Health Care Leadership in a Recession Series

Can Health Care Leaders Rescue the U.S. from Unemployment?

Job Losses Hint at Vast Remaking of Economy was published by The New York Times on March 6. This article by Peter S. Goodman and Jack Healy sparked my thinking about the unique position health care leaders "enjoy" in a grim economy which has not (yet) landed a direct hit on our industry.

Everyone's talking about what to do about rising unemployment all around us. Except, of course, those who are talking about finding employment because it has impacted them personally. So I have been trying to put my mind the perspective of health care leaders on this. For us, unemployment is a huge problem to which, for a change, we are largely not contributing - at least directly. So what is the strategic implication of this unique situation for health care leaders?

  • Should we be developing strategies to manage layoffs when they eventually come to our industry in a big way?
  • Do we need to be thinking ahead to how a large unemployed population will impact our services, resources, and revenues?
  • Should we be thinking about how we might leverage newly available, and vast, human resources to advance our strategic goals while simultaneously contributing to increasing employment?


Yes

The answer, of course, is "all of the above." This blog has already addressed the first two issues, among other recession implications for health care, in the Health Care Leadership in a Recession series. But the third - what are the possible creative and constructive opportunities for health care within the unemployment misery - is today's topic.

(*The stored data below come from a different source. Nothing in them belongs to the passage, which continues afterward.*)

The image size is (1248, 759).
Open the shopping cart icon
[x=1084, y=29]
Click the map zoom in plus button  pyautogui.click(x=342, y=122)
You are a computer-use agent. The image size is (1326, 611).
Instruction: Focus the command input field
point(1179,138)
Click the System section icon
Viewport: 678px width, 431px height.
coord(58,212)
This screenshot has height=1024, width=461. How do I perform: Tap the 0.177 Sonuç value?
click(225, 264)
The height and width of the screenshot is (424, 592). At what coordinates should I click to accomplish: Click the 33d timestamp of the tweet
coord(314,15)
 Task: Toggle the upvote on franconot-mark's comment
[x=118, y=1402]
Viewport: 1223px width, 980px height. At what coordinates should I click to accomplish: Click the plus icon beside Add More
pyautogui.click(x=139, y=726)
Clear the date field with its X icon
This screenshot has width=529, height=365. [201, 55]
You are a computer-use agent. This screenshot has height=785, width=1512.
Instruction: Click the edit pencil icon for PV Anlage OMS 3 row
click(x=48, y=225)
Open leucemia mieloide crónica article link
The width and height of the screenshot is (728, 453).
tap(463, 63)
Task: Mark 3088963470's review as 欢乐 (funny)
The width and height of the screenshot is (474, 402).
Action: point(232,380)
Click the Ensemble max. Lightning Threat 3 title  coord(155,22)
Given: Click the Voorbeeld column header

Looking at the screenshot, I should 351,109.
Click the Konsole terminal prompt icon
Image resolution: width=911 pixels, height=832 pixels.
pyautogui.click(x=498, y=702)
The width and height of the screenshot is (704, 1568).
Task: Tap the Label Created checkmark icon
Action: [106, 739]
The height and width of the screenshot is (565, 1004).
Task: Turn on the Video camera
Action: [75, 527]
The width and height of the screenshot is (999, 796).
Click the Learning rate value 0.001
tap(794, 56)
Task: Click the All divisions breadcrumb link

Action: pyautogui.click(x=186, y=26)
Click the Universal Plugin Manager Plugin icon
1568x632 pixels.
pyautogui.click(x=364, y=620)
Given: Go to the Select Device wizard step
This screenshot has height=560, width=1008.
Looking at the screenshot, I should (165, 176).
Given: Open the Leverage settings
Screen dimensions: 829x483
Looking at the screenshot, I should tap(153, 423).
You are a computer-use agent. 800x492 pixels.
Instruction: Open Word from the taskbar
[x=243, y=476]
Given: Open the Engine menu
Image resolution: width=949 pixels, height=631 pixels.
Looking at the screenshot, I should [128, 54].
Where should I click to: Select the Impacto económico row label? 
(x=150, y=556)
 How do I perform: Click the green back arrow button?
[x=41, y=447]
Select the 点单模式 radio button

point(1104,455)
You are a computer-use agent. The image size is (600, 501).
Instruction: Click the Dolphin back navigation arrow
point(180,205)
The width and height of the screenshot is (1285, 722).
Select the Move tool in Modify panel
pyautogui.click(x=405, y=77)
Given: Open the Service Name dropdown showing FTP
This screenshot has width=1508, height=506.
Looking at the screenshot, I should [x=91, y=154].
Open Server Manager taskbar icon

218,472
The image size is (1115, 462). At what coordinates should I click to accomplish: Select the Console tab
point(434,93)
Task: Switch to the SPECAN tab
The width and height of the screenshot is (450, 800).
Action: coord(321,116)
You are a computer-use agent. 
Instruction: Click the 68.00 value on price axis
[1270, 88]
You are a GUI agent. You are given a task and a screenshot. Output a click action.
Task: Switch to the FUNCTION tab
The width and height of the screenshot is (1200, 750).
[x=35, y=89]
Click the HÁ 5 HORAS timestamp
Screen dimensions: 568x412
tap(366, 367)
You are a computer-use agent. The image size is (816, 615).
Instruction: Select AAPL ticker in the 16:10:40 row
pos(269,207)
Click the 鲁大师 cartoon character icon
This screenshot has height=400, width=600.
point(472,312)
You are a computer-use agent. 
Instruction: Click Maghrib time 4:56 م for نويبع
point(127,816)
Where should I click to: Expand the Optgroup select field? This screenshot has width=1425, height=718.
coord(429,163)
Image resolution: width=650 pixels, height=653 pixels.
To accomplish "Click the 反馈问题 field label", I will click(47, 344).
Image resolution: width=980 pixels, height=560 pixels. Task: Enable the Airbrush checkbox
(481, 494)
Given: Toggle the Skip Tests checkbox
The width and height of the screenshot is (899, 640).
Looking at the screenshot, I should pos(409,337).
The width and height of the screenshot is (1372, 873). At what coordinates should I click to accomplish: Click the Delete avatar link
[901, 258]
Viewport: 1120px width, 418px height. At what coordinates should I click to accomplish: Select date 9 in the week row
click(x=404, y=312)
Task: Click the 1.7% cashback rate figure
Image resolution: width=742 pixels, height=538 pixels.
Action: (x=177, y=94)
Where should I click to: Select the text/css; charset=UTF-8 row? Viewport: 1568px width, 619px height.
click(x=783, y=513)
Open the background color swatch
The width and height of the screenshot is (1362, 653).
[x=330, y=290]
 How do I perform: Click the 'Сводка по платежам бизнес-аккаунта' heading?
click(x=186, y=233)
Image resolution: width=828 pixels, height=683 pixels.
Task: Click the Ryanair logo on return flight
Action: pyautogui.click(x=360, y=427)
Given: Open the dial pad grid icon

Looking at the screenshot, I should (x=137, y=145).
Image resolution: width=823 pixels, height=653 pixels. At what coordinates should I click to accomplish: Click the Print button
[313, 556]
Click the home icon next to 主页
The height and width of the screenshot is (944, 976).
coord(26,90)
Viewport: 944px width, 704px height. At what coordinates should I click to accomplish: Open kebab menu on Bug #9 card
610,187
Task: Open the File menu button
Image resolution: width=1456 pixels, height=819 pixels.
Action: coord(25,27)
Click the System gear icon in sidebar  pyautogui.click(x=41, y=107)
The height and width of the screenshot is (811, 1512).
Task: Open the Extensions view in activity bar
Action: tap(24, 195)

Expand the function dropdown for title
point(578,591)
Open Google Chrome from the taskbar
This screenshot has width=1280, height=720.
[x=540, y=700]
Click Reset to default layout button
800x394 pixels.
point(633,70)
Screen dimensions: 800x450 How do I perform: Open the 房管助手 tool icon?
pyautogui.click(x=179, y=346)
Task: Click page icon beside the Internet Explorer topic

If the need for health care products and services is unlikely to diminish, and to a large degree these are not discretionary purchases, it seems reasonable to assume that at the least our industry will continue to require talented human resources into the foreseeable future. So the existence of a large pool of talented and under-employed resources could be put to advantage, perhaps for the health care industry and the economy as a whole.

Connect the dots

The Times article attributed the following observations to Andrew Stettner, Deputy Director of the National Employment Law Project: "The stimulus spending bill signed last month includes $4.5 billion for job training... In current dollars, the nation devoted the equivalent of $20 billion a year to job training in 1979, compared with only $6 billion last year." So as a health care leadership thinker I tried to connect the following dots: a large available human talent pool; an industry that provides essential products and services; new Federal funding for enhanced connectivity, electronic records, and training; existing under-resourced hospital IS departments; and a new health care redesign initiative from Washington. What I came up with was a list of new and provocative questions.

Silver Lining or Golden Opportunity?

Should we consider a strategy of investing creatively in training the "workforce of the future?" Should we consider the jobless to be a talent pool that can be mined and retooled for those who can staff and advance health care IS capabilities? Can significant numbers of unemployed be trained - in part using Federal funding - to deliver, and help us transition to, operating the connectivity the Feds are also funding? Can a large scale mobilization to electronic action actually deliver the elusive savings, efficiencies, and systematic improvements that will permit us to absorb higher levels of staffing and thus contribute to turning around the economy?

Do the math. If each of the over 4000 hospitals, 130 medical schools, and 300 largest multi-specialty groups in the US trained/employed an average of just 5 people each to support IS, we would be looking at over 20,000 newly created jobs. If the average was 10, it would be 50,000 jobs. If this approach was expanded to other providers of health care, health related services and health product industries, could it be 100,000 or 200,000 jobs?

Do we need to hear, and heed, the call for health care to come to the rescue?